Exercise
From the listing below, copy out every line where the word "Given" appears.

### Exercise inputs

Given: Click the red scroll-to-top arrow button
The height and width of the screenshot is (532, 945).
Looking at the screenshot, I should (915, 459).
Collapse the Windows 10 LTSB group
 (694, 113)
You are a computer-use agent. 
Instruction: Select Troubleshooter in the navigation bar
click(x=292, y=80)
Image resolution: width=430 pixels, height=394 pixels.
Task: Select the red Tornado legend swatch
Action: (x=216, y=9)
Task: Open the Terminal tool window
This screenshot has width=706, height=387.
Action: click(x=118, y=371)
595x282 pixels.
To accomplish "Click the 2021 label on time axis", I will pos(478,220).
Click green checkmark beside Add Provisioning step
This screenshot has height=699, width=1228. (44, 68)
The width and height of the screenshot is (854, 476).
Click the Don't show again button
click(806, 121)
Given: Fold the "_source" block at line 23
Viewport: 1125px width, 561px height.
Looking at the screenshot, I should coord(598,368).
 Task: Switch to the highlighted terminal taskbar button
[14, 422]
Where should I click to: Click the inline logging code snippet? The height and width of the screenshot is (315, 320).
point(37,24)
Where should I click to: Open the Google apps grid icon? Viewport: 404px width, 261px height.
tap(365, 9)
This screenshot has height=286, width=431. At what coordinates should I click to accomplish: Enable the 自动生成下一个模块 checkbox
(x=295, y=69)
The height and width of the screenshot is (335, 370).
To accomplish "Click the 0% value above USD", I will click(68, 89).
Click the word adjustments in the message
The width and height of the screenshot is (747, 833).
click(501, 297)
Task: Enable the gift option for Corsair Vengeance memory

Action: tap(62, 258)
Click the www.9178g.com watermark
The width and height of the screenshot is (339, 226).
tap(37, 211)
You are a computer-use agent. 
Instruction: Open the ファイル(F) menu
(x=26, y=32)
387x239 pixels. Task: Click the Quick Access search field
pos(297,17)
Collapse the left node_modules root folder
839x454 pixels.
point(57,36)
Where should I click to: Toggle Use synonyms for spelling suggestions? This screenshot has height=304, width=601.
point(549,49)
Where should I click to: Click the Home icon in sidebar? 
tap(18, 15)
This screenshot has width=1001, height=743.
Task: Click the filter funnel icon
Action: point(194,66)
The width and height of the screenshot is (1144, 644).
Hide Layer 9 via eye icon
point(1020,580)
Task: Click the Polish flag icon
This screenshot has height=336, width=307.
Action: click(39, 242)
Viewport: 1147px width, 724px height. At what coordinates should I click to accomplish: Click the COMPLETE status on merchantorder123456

######

Answer for this exercise
Given: Click the red scroll-to-top arrow button
Given: Fold the "_source" block at line 23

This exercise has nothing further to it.